Task set:
1) Translate this sentence from the "Deterrence and delay" passage into Spanish: "Criminologists generally agree that the swifter the justice, the stronger the deterrent effect."
2) Copy the part of the "Deterrence and delay" passage between "If there is" and "the deterrent effect.", inclusive.
3) According to the "Deterrence and delay" passage, where were the four men taken into custody?

Quoted passage:
Deterrence and delay

Speaking of SpyEye and banking malware, there was good news on the cybercrime front in Europe last month. A European joint investigation team (JIT) consisting of investigators and judicial authorities from six different countries took action in Ukraine, once seen as a safe haven for cybercriminals, and took down a major cybercrime operation. Europol says that five "high-level cybercriminals and their accomplices" were arrested on suspicion of developing, exploiting and distributing Zeus and SpyEye malware. They can expect to spend a long time in custody while the authorities try to determine the scale and impact of the crimes they committed.

If there is a worrisome pattern here, it's that cybercrime arrests often occur years after the crimes are first committed. After all, ESET products have been blocking the Zeus and SpyEye malware since 2010. This delay factor does tend to undermine the impact of arrests and prosecutions on the criminal activity they are intended to deter. Criminologists generally agree that the swifter the justice, the stronger the deterrent effect.

But delays may be getting shorter as law enforcement agencies around the world gain more experience working together and sharing information. Last week we heard that the criminals who hacked into JPMorgan Chase last year may have been arrested. The word "may" is important here because the four men taken into custody, two in Florida and two in Israel, were sought for other crimes, as described by Manhattan U.S. Attorney Preet Bharara:

"the defendants manipulated trading in U.S. securities from overseas, using fake identities to funnel millions of dollars in unlawful proceeds through a web of international shell companies. Using false and misleading spam e-mails sent to millions of people, these defendants allegedly directed their pump-and-dump scheme from their computers halfway around the world."

Data:
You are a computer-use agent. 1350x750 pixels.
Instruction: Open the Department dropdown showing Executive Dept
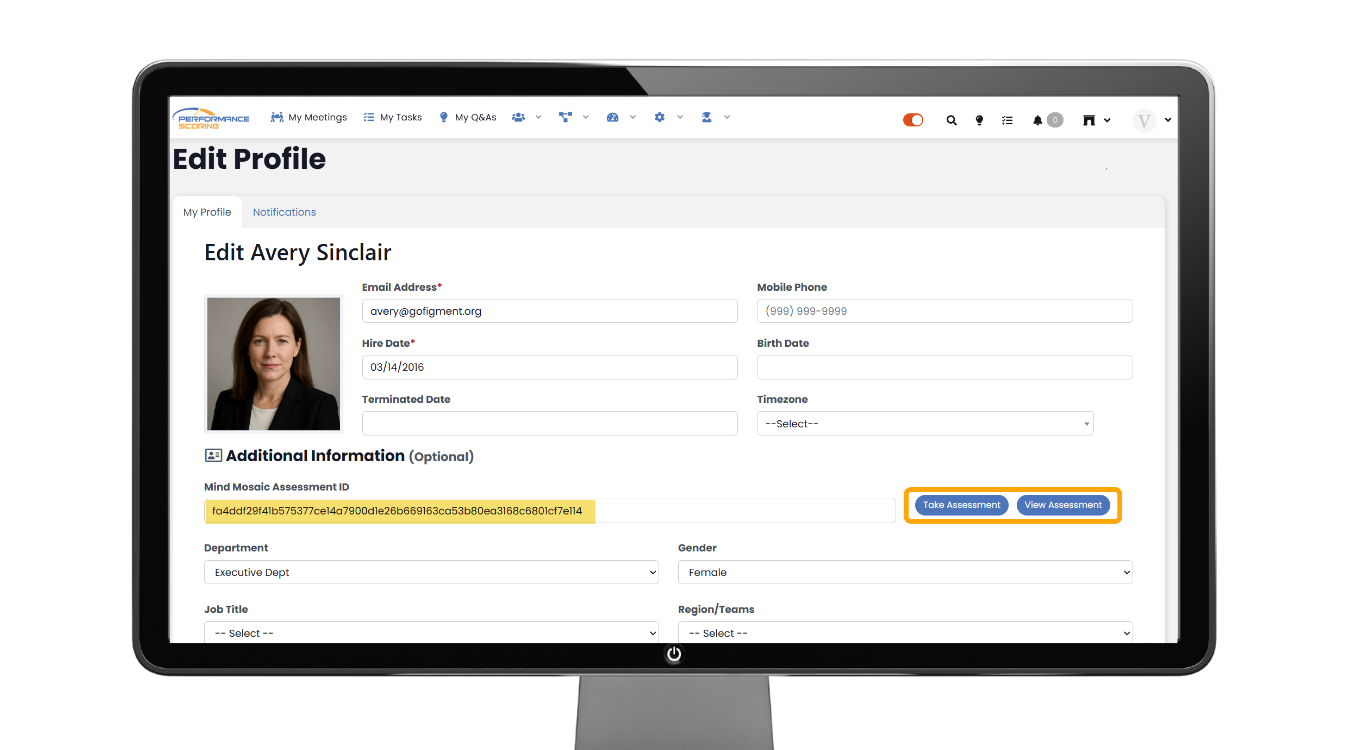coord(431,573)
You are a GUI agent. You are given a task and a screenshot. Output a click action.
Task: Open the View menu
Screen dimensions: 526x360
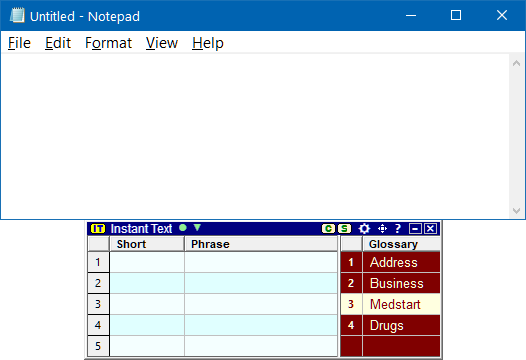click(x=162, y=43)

==

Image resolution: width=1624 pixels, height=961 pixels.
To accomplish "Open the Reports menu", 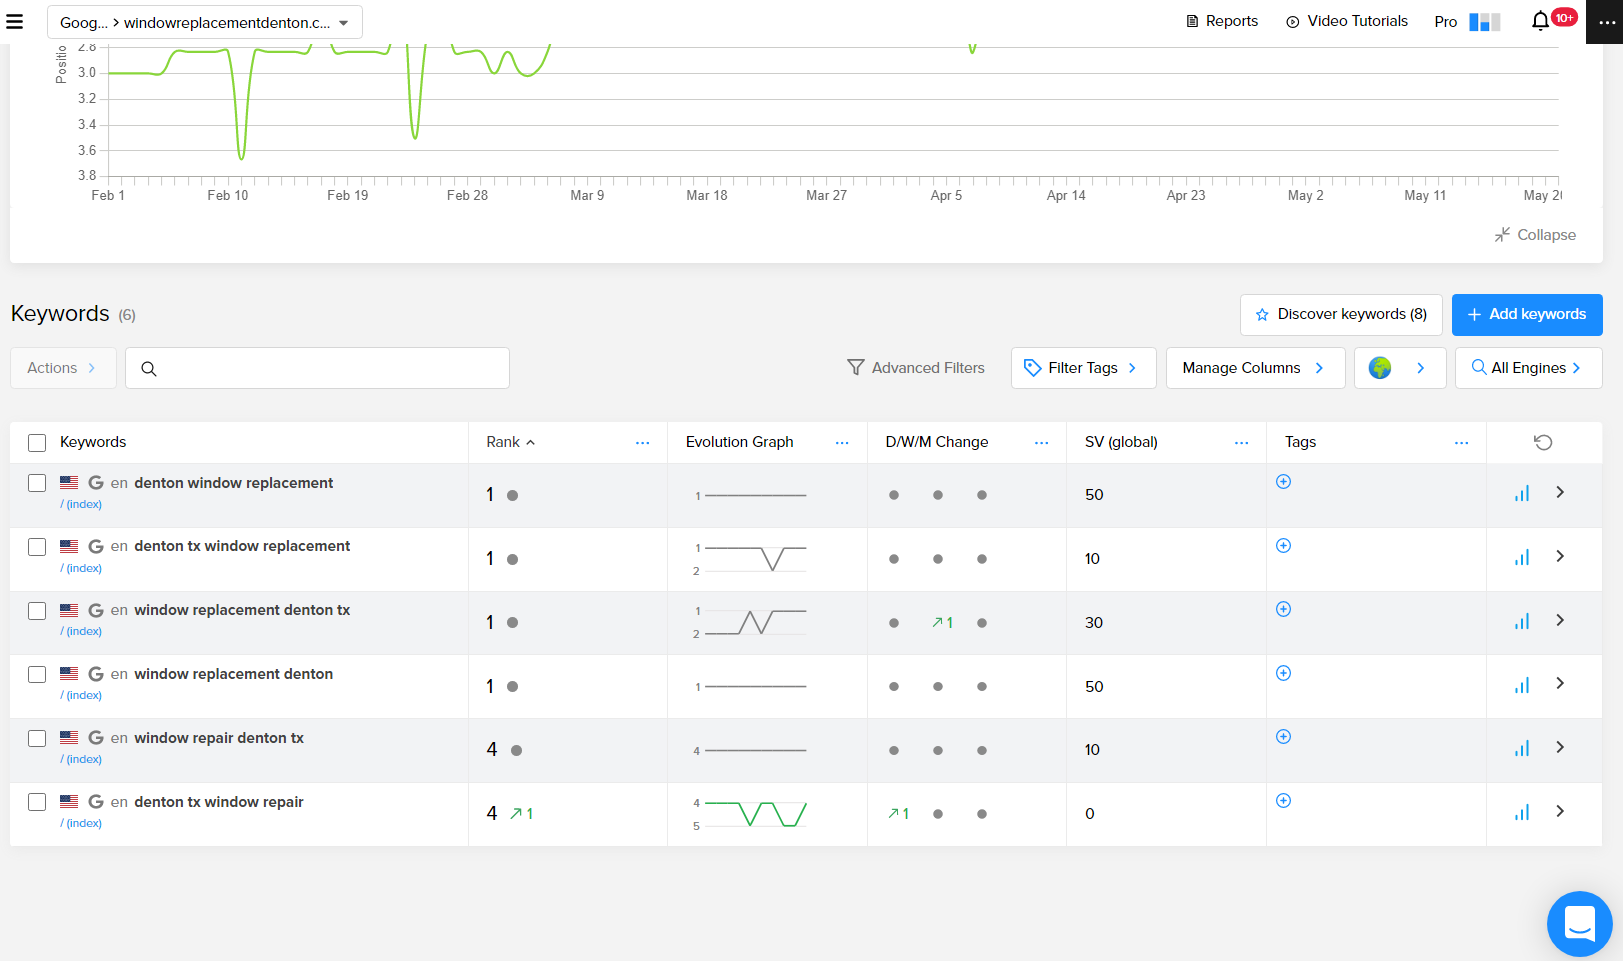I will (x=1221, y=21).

Exercise solutions:
1) Los criminólogos coinciden en general en que, cuanto más rápida es la justicia, más fuerte es el efecto disuasorio.

2)
If there is a worrisome pattern here, it's that cybercrime arrests often occur years after the crimes are first committed. After all, ESET products have been blocking the Zeus and SpyEye malware since 2010. This delay factor does tend to undermine the impact of arrests and prosecutions on the criminal activity they are intended to deter. Criminologists generally agree that the swifter the justice, the stronger the deterrent effect.

3) Two were taken into custody in Florida and two in Israel.